Еще один дом, в котором я любил бывать, принадлежал Элизабет Марбери[269]. Мы с ней очень подружились, несмотря на разницу в возрасте, ведь она была из числа тех людей, которые вечно остаются молодыми. Некоторые из моих самых счастливых часов в Америке прошли в ее старом фермерском доме в штате Мэн, на Белгрэйдских озерах, где мы ловили щук, а мисс Марбери грузно сидела на корме лодки, которая опасно опускалась каждый раз, когда она двигалась.

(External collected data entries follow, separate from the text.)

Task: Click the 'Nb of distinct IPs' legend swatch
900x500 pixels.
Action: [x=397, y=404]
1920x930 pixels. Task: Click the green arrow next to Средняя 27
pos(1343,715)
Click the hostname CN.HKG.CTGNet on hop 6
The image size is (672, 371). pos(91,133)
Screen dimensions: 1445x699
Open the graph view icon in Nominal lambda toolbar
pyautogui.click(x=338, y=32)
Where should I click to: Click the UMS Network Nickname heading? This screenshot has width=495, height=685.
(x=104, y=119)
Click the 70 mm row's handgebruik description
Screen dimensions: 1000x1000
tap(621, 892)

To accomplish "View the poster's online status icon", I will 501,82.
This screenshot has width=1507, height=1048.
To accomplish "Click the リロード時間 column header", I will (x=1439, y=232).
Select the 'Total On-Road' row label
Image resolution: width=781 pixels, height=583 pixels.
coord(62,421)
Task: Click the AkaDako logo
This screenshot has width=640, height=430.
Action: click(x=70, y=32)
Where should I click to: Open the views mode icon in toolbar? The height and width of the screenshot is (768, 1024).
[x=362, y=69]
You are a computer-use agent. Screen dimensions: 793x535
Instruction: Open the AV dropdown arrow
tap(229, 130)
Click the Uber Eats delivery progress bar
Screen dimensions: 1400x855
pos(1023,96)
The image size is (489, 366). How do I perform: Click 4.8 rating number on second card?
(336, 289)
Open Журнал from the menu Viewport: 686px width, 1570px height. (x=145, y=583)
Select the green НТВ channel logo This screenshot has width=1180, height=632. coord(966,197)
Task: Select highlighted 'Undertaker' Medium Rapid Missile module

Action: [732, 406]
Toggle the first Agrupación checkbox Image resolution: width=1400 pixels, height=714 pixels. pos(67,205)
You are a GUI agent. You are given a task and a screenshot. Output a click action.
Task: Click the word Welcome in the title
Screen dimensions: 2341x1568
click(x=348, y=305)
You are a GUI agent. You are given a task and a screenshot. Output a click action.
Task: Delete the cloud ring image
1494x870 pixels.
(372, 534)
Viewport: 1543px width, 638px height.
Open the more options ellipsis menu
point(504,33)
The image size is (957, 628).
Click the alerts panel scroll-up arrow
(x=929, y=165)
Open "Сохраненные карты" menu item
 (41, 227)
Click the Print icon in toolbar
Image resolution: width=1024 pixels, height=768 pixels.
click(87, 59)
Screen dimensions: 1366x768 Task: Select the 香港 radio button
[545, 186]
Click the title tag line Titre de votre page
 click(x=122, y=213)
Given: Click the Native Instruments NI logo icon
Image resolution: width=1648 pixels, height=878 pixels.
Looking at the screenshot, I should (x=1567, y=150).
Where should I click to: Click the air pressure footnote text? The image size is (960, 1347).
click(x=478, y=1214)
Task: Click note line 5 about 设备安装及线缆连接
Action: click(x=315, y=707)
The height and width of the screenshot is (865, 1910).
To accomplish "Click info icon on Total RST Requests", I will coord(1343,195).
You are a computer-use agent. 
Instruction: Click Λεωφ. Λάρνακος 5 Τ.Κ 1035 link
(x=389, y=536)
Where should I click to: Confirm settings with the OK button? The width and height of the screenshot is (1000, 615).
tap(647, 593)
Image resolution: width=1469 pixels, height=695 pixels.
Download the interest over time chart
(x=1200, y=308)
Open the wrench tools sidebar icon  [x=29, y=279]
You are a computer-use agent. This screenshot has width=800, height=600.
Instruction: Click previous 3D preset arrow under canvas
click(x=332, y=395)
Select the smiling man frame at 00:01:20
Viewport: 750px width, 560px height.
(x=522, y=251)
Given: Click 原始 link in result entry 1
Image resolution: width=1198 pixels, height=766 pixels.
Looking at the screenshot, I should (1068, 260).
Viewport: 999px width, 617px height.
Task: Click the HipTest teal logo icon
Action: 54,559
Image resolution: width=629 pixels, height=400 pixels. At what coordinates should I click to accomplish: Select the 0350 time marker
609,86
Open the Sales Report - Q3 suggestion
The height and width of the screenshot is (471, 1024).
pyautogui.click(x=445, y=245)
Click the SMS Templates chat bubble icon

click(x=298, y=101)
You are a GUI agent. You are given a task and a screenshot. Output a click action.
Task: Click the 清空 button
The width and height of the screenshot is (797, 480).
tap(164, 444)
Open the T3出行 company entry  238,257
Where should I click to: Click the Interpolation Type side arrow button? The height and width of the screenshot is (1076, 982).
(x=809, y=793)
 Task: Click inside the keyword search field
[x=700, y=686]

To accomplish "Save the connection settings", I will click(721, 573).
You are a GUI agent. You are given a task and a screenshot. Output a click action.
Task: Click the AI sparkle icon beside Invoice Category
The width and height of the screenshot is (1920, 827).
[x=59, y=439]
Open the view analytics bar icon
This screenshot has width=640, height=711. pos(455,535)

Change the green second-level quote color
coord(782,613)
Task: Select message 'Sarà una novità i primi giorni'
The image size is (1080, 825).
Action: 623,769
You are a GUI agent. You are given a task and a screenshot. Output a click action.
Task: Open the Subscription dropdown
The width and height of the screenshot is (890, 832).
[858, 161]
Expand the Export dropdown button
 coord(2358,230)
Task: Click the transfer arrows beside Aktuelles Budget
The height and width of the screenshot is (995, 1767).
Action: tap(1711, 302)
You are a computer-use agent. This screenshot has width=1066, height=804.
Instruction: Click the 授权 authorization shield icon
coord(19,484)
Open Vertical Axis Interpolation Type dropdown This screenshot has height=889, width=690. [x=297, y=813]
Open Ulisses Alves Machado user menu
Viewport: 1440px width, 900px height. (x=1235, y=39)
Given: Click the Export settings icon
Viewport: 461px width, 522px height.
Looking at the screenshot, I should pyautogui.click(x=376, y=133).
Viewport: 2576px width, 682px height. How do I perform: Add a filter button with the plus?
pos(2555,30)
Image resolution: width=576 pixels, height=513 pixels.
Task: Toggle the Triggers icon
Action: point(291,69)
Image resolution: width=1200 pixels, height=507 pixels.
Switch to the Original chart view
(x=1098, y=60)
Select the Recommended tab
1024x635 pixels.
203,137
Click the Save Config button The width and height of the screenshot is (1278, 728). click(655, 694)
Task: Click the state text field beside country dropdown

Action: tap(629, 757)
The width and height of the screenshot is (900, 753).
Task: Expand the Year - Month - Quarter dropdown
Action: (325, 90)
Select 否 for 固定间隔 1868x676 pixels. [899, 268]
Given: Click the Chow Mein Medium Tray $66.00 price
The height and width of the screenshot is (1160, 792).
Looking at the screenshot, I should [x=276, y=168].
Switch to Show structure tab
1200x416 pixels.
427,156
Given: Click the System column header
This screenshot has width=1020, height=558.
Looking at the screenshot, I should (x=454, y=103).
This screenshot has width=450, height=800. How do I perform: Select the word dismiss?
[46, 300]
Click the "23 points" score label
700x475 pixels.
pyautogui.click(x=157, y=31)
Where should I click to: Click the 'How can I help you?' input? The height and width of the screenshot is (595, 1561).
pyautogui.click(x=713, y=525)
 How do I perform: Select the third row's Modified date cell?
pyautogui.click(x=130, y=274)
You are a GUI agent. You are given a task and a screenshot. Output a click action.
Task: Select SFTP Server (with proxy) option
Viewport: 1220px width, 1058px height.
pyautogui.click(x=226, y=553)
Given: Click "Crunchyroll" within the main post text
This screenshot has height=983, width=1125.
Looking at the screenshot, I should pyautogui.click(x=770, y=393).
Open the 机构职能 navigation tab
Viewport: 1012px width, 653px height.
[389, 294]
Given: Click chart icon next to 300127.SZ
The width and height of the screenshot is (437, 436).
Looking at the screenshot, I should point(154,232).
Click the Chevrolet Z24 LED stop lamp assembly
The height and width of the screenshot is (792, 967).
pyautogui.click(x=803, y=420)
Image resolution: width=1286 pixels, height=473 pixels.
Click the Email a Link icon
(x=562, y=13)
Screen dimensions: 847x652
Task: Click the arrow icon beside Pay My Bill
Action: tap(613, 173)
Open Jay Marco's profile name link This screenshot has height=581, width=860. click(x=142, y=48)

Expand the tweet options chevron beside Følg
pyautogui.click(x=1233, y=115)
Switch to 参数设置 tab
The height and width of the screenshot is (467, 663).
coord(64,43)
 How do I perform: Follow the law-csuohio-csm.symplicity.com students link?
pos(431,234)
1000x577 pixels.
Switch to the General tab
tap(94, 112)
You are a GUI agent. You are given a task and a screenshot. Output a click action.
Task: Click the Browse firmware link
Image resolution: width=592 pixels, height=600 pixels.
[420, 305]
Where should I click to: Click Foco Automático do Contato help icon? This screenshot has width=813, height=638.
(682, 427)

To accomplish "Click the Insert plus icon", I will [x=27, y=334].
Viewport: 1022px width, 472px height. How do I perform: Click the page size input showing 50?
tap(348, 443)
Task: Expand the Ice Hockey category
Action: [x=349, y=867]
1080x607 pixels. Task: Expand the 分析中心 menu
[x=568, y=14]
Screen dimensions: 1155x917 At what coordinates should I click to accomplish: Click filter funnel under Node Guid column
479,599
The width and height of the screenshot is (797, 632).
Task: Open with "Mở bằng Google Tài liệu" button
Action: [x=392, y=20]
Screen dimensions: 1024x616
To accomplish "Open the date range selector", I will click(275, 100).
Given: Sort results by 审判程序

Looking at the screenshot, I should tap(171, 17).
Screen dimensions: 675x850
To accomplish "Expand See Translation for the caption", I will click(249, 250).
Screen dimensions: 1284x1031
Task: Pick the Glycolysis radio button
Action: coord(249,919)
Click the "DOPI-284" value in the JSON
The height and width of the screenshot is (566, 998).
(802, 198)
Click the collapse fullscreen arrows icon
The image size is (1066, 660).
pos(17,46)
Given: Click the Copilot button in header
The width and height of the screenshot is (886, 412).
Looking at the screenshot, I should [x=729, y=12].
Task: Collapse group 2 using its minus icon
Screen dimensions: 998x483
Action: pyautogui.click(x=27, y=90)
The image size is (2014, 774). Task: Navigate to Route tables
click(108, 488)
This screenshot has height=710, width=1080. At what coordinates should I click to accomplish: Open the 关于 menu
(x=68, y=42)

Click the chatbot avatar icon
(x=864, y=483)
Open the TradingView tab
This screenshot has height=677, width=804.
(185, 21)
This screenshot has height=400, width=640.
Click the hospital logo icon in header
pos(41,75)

Это она познакомила меня с Уильямом Райтом[270], который в то время был завсегдатаем самых оригинальных вечеринок Нью-Йорка и всегда первым принимал у себя новейших кинозвезд, самых модных музыкантов и других знаменитостей.
Помню одну из его костюмированных вечеринок, на которую я и мой двоюродный брат, Великий князь Димитрий Павлович, явились как иностранные дипломаты, с накладными бородами и целой кучей блестящих орденов на груди.
На ужине в их доме я встретил Чарли Чаплина[271] и композитора Джорджа Гершвина[272]. Поначалу это был самый обыкновенный ужин, но не думаю, что кто-то способен вести себя официально более десяти минут в компании Чарли. Он начал рассказывать смешные истории, передразнивая разных персонажей в своей неподражаемой манере. Сначала он рассказывал их своим соседям, а потом и всем присутствующим, потому что все остальные перестали беседовать, чтобы слушать его. Вскоре все мы сотрясались от смеха, и даже дворецкий и лакеи с трудом сохраняли серьезность.
После этого Гершвин сел за рояль в гостиной и начал играть оперные мотивы, а Чарли взял газету и начал петь слова из различных рекламных объявлений на манер классической оперы.
Затем к нему присоединился еще один гость, скрипач Пол Кочански[273], и они вдвоем устроили бурлеск с Чарли в роли канатоходца.
Именно в таких импровизированных моментах лучше всего была видна необыкновенная гениальность Чарли Чаплина, изящность его жеста, та индивидуальная утонченность, которой нет ни у одной другой звезды сцены или экрана. Если бы не тот трагигротескный образ, который навязал ему мир, он мог бы в полной мере раскрыть свой гений. Если бы он развил свой дар, из него мог бы получиться блестящий музыкант, великий певец и, возможно, прекрасный писатель.
Однажды он прочитал мне свое стихотворение, и я был поражен как его красотой, так и тем глубоким пониманием жизни, которое в нем отражалось. Оно было пронизано меланхолией, неотделимой от Чарли Чаплина, ибо, несмотря на весь его успех и блеск, которым окружил его Голливуд, он оставался трагической фигурой.